Blogger Miao said...

I remember reading an article in The New Paper commenting on the substandard calibre of local news anchors as well - the article observed that they are often guilty of bad pronunciation. One of my professors (he is an American and has been living in Singapore since 2000) also joked that he always feels like smashing his television whenever he hears ChannelNewsAsia commentators using the phrase "begging the question" in all the wrong contexts. You aren't the only one who's frustrated with the lack of language proficiency displayed by our local media! It is high time to improve our quality.

Such mistakes are not uncommon in the Chinese media as well. Lianhe Zaobao is the most esteemed Chinese newspaper in the country, and yet it often makes hideous errors too. For example, there was once when a reporter wrote “深造” (meaning: to furthur one's education) as “深草” (“深”means 'deep' and “草” refers to grass; when combined, they don't mean anything) - and the editor didn't even correct it! It could be due to negligence, but it was still really laughable nevertheless.

That aside, local news are apparently terribly unreliable too. ChannelNewsAsia actually reported that Indonesian badminton player Yulianti (who won the bronze medal in the Olympics Badminton Women's Singles) came from India! Singapore is already ranked abysmally low when it comes to press freedom; now I wouldn't be surprised if it is also ranked low in terms of credibility/quality.

10:31 PM  
Blogger Valentine Cawley said...

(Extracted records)

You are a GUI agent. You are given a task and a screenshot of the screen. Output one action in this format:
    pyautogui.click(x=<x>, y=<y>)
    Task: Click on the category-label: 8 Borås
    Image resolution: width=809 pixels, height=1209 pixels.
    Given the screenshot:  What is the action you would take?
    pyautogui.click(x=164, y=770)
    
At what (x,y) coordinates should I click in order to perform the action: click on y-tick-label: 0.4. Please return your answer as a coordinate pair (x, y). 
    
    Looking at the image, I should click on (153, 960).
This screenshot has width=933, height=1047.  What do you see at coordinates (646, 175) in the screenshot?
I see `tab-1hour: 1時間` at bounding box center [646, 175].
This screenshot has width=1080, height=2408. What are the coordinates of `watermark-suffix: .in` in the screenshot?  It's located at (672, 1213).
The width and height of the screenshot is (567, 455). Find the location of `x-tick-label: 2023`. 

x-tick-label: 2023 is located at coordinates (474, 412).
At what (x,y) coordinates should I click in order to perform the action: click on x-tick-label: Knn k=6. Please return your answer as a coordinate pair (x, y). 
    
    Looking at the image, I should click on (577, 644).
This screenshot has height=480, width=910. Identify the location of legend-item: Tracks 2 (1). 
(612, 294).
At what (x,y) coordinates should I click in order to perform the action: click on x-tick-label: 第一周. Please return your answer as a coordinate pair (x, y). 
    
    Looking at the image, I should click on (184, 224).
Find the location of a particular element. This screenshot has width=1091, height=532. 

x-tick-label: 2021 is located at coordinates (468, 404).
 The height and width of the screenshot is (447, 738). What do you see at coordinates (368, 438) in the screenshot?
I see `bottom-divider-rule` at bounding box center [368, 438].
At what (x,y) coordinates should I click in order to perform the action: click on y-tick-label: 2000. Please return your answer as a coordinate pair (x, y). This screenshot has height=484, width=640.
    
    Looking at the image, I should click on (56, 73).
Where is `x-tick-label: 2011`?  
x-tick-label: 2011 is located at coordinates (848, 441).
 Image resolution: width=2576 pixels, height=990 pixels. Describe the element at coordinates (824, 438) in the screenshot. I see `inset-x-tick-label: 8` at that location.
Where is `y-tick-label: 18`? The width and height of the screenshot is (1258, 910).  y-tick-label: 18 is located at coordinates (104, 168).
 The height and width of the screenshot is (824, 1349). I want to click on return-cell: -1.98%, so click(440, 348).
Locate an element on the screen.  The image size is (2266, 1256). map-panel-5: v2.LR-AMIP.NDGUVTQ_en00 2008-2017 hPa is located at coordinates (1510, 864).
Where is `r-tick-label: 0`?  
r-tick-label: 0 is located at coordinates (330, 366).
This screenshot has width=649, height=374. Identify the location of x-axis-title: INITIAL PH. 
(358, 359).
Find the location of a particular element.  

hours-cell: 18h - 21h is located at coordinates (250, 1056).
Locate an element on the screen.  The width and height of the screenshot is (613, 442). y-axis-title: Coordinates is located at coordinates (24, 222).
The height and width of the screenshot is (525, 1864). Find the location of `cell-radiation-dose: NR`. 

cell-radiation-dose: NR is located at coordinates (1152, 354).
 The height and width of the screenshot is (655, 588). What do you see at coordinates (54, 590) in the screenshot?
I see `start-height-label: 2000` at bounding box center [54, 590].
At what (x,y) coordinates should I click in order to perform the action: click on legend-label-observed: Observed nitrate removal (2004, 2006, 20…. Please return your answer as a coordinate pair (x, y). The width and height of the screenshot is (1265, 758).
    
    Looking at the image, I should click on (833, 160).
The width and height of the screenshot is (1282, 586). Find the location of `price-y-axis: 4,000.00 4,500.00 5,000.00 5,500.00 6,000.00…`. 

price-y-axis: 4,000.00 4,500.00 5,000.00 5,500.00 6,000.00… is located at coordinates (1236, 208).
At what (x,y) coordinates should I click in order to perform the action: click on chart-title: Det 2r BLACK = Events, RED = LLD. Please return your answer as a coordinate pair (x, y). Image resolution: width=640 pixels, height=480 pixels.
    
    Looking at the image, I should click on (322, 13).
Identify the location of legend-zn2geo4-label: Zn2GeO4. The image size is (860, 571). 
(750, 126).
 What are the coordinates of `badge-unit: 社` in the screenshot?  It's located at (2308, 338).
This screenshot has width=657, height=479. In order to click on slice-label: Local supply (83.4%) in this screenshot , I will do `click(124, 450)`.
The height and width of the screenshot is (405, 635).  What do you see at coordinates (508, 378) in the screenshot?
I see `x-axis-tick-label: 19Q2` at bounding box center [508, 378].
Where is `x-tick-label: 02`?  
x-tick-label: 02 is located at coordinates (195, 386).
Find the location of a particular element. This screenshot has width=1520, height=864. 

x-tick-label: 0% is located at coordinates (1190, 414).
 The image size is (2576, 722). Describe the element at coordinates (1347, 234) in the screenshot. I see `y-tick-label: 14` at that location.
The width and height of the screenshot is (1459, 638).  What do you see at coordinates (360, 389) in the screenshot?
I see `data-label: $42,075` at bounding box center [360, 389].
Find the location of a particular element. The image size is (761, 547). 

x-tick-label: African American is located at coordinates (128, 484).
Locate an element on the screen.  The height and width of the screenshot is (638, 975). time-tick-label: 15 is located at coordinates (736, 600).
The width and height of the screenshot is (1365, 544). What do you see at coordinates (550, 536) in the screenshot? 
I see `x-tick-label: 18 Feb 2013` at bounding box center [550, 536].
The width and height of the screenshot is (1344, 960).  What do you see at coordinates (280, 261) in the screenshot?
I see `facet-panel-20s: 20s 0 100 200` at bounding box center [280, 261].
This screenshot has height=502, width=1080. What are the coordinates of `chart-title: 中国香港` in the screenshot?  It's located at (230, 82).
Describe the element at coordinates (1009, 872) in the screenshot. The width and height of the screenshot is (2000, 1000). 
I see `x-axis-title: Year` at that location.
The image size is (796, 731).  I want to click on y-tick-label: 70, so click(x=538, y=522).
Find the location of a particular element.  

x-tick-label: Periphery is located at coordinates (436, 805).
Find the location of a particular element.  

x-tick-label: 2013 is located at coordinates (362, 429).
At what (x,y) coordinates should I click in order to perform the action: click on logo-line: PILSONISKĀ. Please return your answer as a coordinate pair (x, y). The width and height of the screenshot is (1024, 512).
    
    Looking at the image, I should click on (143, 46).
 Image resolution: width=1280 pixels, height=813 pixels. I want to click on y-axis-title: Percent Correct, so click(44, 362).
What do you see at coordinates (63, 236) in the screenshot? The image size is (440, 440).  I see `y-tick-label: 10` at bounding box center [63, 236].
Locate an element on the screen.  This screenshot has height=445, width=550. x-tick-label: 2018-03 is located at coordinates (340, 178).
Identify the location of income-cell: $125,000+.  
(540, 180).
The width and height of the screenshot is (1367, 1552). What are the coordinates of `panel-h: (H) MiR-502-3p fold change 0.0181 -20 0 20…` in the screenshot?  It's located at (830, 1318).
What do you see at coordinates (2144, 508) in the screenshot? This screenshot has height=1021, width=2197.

▶ **Activities**:
a) Copy the part of the blog comment starting at "That aside, local" and ending at "terms of credibility/quality.".
b) According to the blog comment, which newspaper is the most esteemed Chinese newspaper in the country?
c) Summarize the blog comment in two sentences.

▶ **Responses by item number**:
a)
That aside, local news are apparently terribly unreliable too. ChannelNewsAsia actually reported that Indonesian badminton player Yulianti (who won the bronze medal in the Olympics Badminton Women's Singles) came from India! Singapore is already ranked abysmally low when it comes to press freedom; now I wouldn't be surprised if it is also ranked low in terms of credibility/quality.

b) Lianhe Zaobao.

c) The comment agrees that local media show a lack of language proficiency, citing a New Paper article on news anchors' bad pronunciation and a professor's complaint about ChannelNewsAsia commentators misusing "begging the question." It adds that the Chinese newspaper Lianhe Zaobao also makes errors and that local news is unreliable, as when ChannelNewsAsia reported that the Indonesian badminton player Yulianti came from India.